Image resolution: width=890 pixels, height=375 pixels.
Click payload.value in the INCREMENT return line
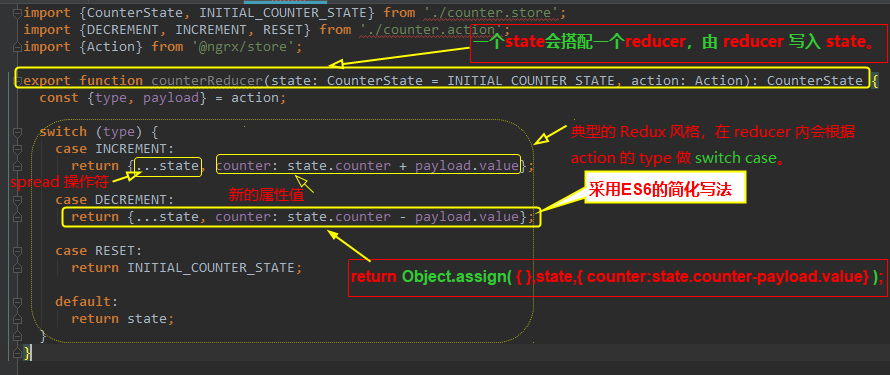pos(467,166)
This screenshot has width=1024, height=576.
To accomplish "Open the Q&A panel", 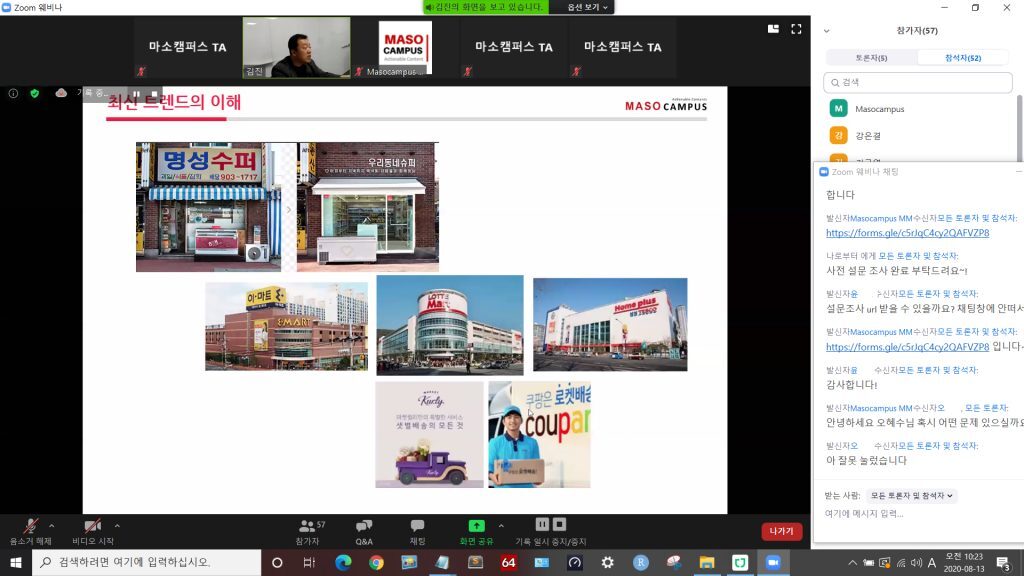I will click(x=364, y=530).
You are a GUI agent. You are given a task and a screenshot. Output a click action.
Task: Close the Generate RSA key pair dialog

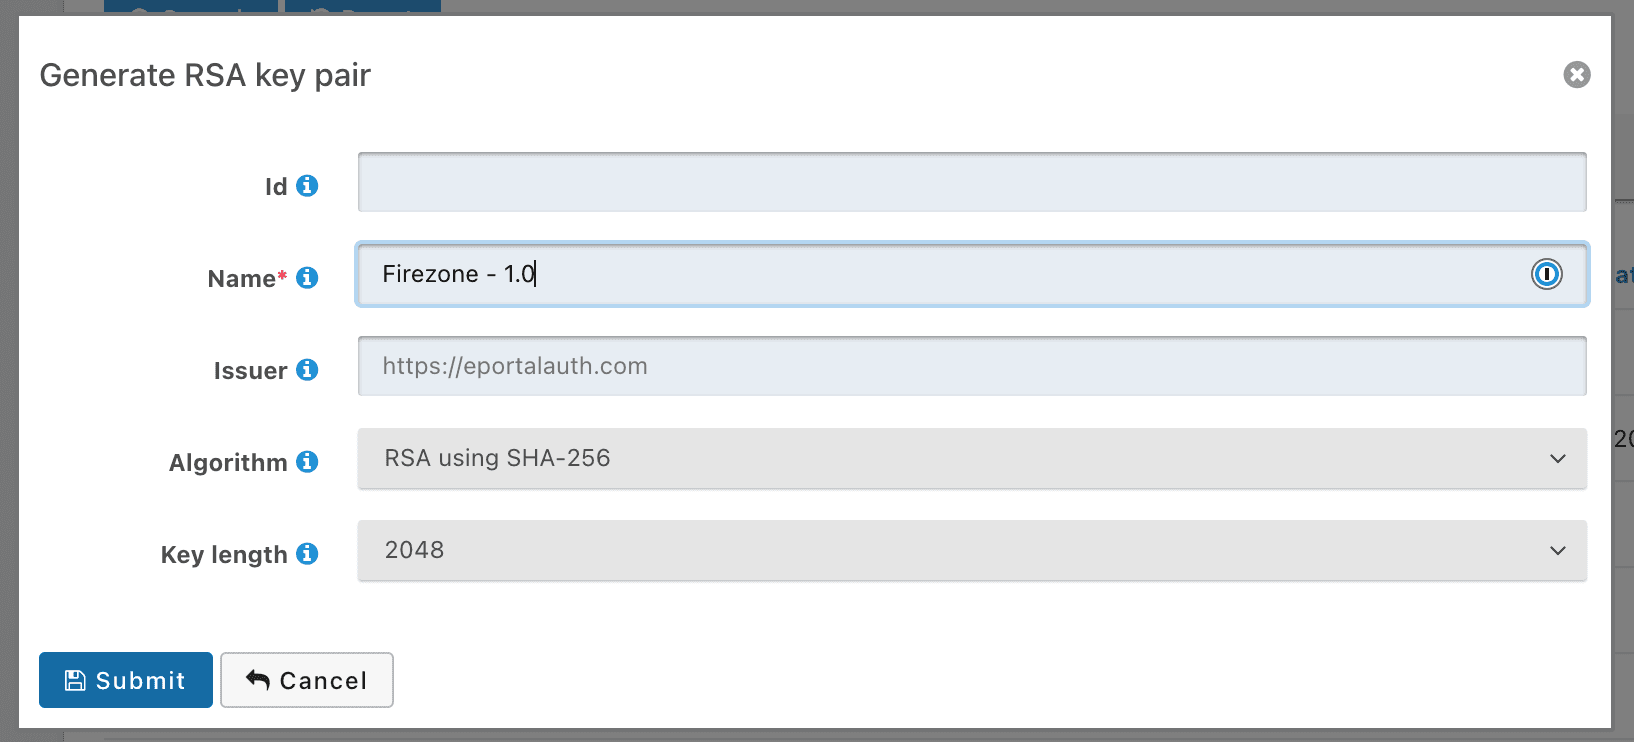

━━━━━━━━━━

**Task details:** Going through the records above, count the lines that hold "width" and answer with the count alone.

**Response to the task:** 2